• Text segment:
[Begin]
Adequacy is Inadequate

State aid formulas based on achieving adequacy may generate funding which states deem necessary to provide an adequate education. Such approaches are inequitable because students’ needs and the cost to educate each student based on his or her needs vary by school, district, and state. Adequacy approaches often fund districts based on average per pupil costs. This results in under resourced districts especially those with disproportionately high per pupil costs such as large urban districts.

Foundation aid formulas provide approximately the same aid per district regardless of the district’s ability to raise property tax revenue which exacerbates the inequitable resource gap among affluent and under resourced districts. Adequacy formulas even those with varying levels of aid based on district needs, aim to generate an adequate level of resources to meet an adequate level of state educational performance standards.

Funding to achieve adequacy rather than equity, results in adequate but inequitable educational resource allocation among schools and districts. Equity requires funding based on the cost to educate each student in his or her district. Equitable funding must be provided to enable every district to have the combined local, state, and federal funding necessary to provide a quality education commensurate with the most affluent districts. Equity will not be achieved by providing only a minimally adequate level that maintains the inequitable resource gap.
[End]
• Do this:
Answer these questions from the text on adequacy-based school funding:
1. What do adequacy approaches often base district funding on?
2. What do foundation aid formulas provide regardless of a district's ability to raise property tax revenue?
3. What does equity require funding to be based on?

• Dataset extract:
[Begin]
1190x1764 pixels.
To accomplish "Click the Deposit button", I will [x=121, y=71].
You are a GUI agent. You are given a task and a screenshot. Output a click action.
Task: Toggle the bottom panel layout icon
[End]
• Finished exercise:
1. Average per pupil costs.
2. Approximately the same aid per district.
3. The cost to educate each student in his or her district.